* **REQUIREMENT**: Transcribe every one of the records below with no changes.

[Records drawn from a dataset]
================================

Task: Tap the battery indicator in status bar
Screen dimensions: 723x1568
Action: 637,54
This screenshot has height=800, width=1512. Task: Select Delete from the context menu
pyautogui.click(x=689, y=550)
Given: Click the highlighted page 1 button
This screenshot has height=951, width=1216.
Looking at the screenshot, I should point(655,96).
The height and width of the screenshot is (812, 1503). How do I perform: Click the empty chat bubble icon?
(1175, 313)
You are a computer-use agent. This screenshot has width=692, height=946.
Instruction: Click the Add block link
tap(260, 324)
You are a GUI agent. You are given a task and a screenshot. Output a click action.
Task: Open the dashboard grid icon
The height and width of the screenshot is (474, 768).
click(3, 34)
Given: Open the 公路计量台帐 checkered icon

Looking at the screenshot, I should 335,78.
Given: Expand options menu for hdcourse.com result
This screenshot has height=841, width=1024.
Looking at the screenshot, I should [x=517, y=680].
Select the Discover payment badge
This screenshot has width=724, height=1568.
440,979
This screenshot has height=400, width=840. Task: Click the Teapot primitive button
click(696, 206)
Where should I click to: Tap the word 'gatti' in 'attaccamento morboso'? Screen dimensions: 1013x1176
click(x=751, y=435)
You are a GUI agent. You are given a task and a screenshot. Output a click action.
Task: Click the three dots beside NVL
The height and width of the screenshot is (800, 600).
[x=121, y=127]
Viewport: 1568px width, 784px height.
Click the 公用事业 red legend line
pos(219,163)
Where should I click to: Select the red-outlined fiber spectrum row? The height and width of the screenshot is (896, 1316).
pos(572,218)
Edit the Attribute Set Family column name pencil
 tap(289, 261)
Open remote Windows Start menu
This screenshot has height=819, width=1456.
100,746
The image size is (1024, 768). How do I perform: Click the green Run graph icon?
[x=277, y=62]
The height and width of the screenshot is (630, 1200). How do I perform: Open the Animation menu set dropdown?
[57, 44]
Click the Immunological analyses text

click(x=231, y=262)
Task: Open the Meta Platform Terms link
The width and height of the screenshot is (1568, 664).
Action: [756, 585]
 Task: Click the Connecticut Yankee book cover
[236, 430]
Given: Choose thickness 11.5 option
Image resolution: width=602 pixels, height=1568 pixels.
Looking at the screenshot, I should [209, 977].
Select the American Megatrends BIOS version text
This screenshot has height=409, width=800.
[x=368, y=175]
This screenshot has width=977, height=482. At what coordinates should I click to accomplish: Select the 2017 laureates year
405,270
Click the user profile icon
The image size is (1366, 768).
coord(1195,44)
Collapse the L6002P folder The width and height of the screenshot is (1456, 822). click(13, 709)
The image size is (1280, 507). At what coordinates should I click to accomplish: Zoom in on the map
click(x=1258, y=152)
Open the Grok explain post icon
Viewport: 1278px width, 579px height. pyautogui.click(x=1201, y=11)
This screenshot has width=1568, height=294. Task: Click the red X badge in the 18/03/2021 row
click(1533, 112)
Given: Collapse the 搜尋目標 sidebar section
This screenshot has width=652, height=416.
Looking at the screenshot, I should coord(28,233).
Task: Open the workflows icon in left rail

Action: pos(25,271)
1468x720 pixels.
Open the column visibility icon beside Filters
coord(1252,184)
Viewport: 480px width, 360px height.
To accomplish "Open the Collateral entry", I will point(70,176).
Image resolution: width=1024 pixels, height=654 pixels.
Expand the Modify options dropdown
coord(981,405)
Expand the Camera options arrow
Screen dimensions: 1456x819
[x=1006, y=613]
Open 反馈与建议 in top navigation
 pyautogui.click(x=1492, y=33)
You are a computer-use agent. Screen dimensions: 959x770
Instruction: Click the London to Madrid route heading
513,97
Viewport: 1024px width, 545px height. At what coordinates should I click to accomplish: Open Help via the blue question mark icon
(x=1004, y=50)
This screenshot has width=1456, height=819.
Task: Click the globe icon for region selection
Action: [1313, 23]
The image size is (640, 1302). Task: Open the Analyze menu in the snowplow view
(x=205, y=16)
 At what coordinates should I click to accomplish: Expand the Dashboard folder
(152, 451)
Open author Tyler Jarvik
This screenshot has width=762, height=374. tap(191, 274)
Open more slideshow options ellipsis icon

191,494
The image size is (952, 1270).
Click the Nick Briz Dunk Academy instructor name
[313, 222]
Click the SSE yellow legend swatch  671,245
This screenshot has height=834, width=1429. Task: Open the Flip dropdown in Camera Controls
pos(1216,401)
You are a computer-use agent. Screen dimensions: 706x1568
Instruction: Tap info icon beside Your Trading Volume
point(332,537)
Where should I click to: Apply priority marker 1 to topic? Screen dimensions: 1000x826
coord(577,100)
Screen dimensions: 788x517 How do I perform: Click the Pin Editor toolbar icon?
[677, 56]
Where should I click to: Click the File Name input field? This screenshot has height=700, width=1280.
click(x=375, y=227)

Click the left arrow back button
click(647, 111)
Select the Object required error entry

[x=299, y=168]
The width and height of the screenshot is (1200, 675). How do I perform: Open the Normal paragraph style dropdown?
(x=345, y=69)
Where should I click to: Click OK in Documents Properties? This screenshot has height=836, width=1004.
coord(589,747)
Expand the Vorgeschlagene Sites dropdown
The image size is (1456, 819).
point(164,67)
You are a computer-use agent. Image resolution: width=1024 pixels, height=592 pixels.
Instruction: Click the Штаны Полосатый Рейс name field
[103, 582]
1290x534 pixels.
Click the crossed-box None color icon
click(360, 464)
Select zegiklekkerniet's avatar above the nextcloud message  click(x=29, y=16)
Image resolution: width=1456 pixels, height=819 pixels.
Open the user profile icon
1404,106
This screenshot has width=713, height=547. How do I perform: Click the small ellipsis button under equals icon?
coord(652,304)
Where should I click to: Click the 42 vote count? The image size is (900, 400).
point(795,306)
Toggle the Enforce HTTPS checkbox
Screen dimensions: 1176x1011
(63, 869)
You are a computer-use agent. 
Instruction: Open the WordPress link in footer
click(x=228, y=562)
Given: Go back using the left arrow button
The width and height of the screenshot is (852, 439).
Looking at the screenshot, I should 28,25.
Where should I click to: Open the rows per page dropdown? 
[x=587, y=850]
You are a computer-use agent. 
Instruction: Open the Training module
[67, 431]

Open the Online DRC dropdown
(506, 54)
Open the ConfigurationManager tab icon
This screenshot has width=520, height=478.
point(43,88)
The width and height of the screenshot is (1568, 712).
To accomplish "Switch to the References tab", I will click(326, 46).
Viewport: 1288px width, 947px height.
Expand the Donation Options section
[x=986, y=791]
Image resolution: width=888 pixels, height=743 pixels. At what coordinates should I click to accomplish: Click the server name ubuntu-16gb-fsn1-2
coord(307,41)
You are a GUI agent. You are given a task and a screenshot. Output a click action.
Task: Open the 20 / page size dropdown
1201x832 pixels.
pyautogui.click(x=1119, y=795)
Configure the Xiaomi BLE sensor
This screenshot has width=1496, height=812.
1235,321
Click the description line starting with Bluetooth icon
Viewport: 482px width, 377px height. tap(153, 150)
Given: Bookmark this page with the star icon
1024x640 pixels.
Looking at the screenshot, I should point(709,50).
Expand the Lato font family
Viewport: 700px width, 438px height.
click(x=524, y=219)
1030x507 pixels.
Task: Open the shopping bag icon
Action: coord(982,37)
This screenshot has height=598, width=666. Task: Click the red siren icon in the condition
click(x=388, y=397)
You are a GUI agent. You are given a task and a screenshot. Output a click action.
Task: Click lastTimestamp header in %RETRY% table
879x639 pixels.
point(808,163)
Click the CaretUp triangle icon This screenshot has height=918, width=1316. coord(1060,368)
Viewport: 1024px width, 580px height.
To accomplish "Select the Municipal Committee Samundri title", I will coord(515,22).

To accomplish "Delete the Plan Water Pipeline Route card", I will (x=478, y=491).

================================

* **THE REPLY**:
Task: Tap the battery indicator in status bar
Screen dimensions: 723x1568
Action: 637,54
This screenshot has height=800, width=1512. Task: Select Delete from the context menu
pyautogui.click(x=689, y=550)
Given: Click the highlighted page 1 button
This screenshot has height=951, width=1216.
Looking at the screenshot, I should point(655,96).
The height and width of the screenshot is (812, 1503). How do I perform: Click the empty chat bubble icon?
(1175, 313)
You are a computer-use agent. This screenshot has width=692, height=946.
Instruction: Click the Add block link
tap(260, 324)
You are a GUI agent. You are given a task and a screenshot. Output a click action.
Task: Open the dashboard grid icon
The height and width of the screenshot is (474, 768).
click(3, 34)
Given: Open the 公路计量台帐 checkered icon

Looking at the screenshot, I should 335,78.
Given: Expand options menu for hdcourse.com result
This screenshot has height=841, width=1024.
Looking at the screenshot, I should [x=517, y=680].
Select the Discover payment badge
This screenshot has width=724, height=1568.
440,979
This screenshot has height=400, width=840. Task: Click the Teapot primitive button
click(696, 206)
Where should I click to: Tap the word 'gatti' in 'attaccamento morboso'? Screen dimensions: 1013x1176
click(x=751, y=435)
You are a GUI agent. You are given a task and a screenshot. Output a click action.
Task: Click the three dots beside NVL
The height and width of the screenshot is (800, 600).
[x=121, y=127]
Viewport: 1568px width, 784px height.
Click the 公用事业 red legend line
pos(219,163)
Where should I click to: Select the red-outlined fiber spectrum row? The height and width of the screenshot is (896, 1316).
pos(572,218)
Edit the Attribute Set Family column name pencil
 tap(289, 261)
Open remote Windows Start menu
This screenshot has height=819, width=1456.
100,746
The image size is (1024, 768). How do I perform: Click the green Run graph icon?
[x=277, y=62]
The height and width of the screenshot is (630, 1200). How do I perform: Open the Animation menu set dropdown?
[57, 44]
Click the Immunological analyses text

click(x=231, y=262)
Task: Open the Meta Platform Terms link
The width and height of the screenshot is (1568, 664).
Action: [756, 585]
 Task: Click the Connecticut Yankee book cover
[236, 430]
Given: Choose thickness 11.5 option
Image resolution: width=602 pixels, height=1568 pixels.
Looking at the screenshot, I should [209, 977].
Select the American Megatrends BIOS version text
This screenshot has height=409, width=800.
[x=368, y=175]
This screenshot has width=977, height=482. At what coordinates should I click to accomplish: Select the 2017 laureates year
405,270
Click the user profile icon
The image size is (1366, 768).
coord(1195,44)
Collapse the L6002P folder The width and height of the screenshot is (1456, 822). click(13, 709)
The image size is (1280, 507). At what coordinates should I click to accomplish: Zoom in on the map
click(x=1258, y=152)
Open the Grok explain post icon
Viewport: 1278px width, 579px height. pyautogui.click(x=1201, y=11)
This screenshot has width=1568, height=294. Task: Click the red X badge in the 18/03/2021 row
click(1533, 112)
Given: Collapse the 搜尋目標 sidebar section
This screenshot has width=652, height=416.
Looking at the screenshot, I should coord(28,233).
Task: Open the workflows icon in left rail

Action: pos(25,271)
1468x720 pixels.
Open the column visibility icon beside Filters
coord(1252,184)
Viewport: 480px width, 360px height.
To accomplish "Open the Collateral entry", I will point(70,176).
Image resolution: width=1024 pixels, height=654 pixels.
Expand the Modify options dropdown
coord(981,405)
Expand the Camera options arrow
Screen dimensions: 1456x819
[x=1006, y=613]
Open 反馈与建议 in top navigation
 pyautogui.click(x=1492, y=33)
You are a computer-use agent. Screen dimensions: 959x770
Instruction: Click the London to Madrid route heading
513,97
Viewport: 1024px width, 545px height. At what coordinates should I click to accomplish: Open Help via the blue question mark icon
(x=1004, y=50)
This screenshot has width=1456, height=819.
Task: Click the globe icon for region selection
Action: [1313, 23]
The image size is (640, 1302). Task: Open the Analyze menu in the snowplow view
(x=205, y=16)
 At what coordinates should I click to accomplish: Expand the Dashboard folder
(152, 451)
Open author Tyler Jarvik
This screenshot has width=762, height=374. tap(191, 274)
Open more slideshow options ellipsis icon

191,494
The image size is (952, 1270).
Click the Nick Briz Dunk Academy instructor name
[313, 222]
Click the SSE yellow legend swatch  671,245
This screenshot has height=834, width=1429. Task: Open the Flip dropdown in Camera Controls
pos(1216,401)
You are a computer-use agent. Screen dimensions: 706x1568
Instruction: Tap info icon beside Your Trading Volume
point(332,537)
Where should I click to: Apply priority marker 1 to topic? Screen dimensions: 1000x826
coord(577,100)
Screen dimensions: 788x517 How do I perform: Click the Pin Editor toolbar icon?
[677, 56]
Where should I click to: Click the File Name input field? This screenshot has height=700, width=1280.
click(x=375, y=227)

Click the left arrow back button
click(647, 111)
Select the Object required error entry

[x=299, y=168]
The width and height of the screenshot is (1200, 675). How do I perform: Open the Normal paragraph style dropdown?
(x=345, y=69)
Where should I click to: Click OK in Documents Properties? This screenshot has height=836, width=1004.
coord(589,747)
Expand the Vorgeschlagene Sites dropdown
The image size is (1456, 819).
point(164,67)
You are a computer-use agent. Image resolution: width=1024 pixels, height=592 pixels.
Instruction: Click the Штаны Полосатый Рейс name field
[103, 582]
1290x534 pixels.
Click the crossed-box None color icon
click(360, 464)
Select zegiklekkerniet's avatar above the nextcloud message  click(x=29, y=16)
Image resolution: width=1456 pixels, height=819 pixels.
Open the user profile icon
1404,106
This screenshot has width=713, height=547. How do I perform: Click the small ellipsis button under equals icon?
coord(652,304)
Where should I click to: Click the 42 vote count? The image size is (900, 400).
point(795,306)
Toggle the Enforce HTTPS checkbox
Screen dimensions: 1176x1011
(63, 869)
You are a computer-use agent. 
Instruction: Open the WordPress link in footer
click(x=228, y=562)
Given: Go back using the left arrow button
The width and height of the screenshot is (852, 439).
Looking at the screenshot, I should 28,25.
Where should I click to: Open the rows per page dropdown? 
[x=587, y=850]
You are a computer-use agent. 
Instruction: Open the Training module
[67, 431]

Open the Online DRC dropdown
(506, 54)
Open the ConfigurationManager tab icon
This screenshot has width=520, height=478.
point(43,88)
The width and height of the screenshot is (1568, 712).
To accomplish "Switch to the References tab", I will click(326, 46).
Viewport: 1288px width, 947px height.
Expand the Donation Options section
[x=986, y=791]
Image resolution: width=888 pixels, height=743 pixels. At what coordinates should I click to accomplish: Click the server name ubuntu-16gb-fsn1-2
coord(307,41)
You are a GUI agent. You are given a task and a screenshot. Output a click action.
Task: Open the 20 / page size dropdown
1201x832 pixels.
pyautogui.click(x=1119, y=795)
Configure the Xiaomi BLE sensor
This screenshot has width=1496, height=812.
1235,321
Click the description line starting with Bluetooth icon
Viewport: 482px width, 377px height. tap(153, 150)
Given: Bookmark this page with the star icon
1024x640 pixels.
Looking at the screenshot, I should point(709,50).
Expand the Lato font family
Viewport: 700px width, 438px height.
click(x=524, y=219)
1030x507 pixels.
Task: Open the shopping bag icon
Action: coord(982,37)
This screenshot has height=598, width=666. Task: Click the red siren icon in the condition
click(x=388, y=397)
You are a GUI agent. You are given a task and a screenshot. Output a click action.
Task: Click lastTimestamp header in %RETRY% table
879x639 pixels.
point(808,163)
Click the CaretUp triangle icon This screenshot has height=918, width=1316. coord(1060,368)
Viewport: 1024px width, 580px height.
To accomplish "Select the Municipal Committee Samundri title", I will coord(515,22).

To accomplish "Delete the Plan Water Pipeline Route card", I will (x=478, y=491).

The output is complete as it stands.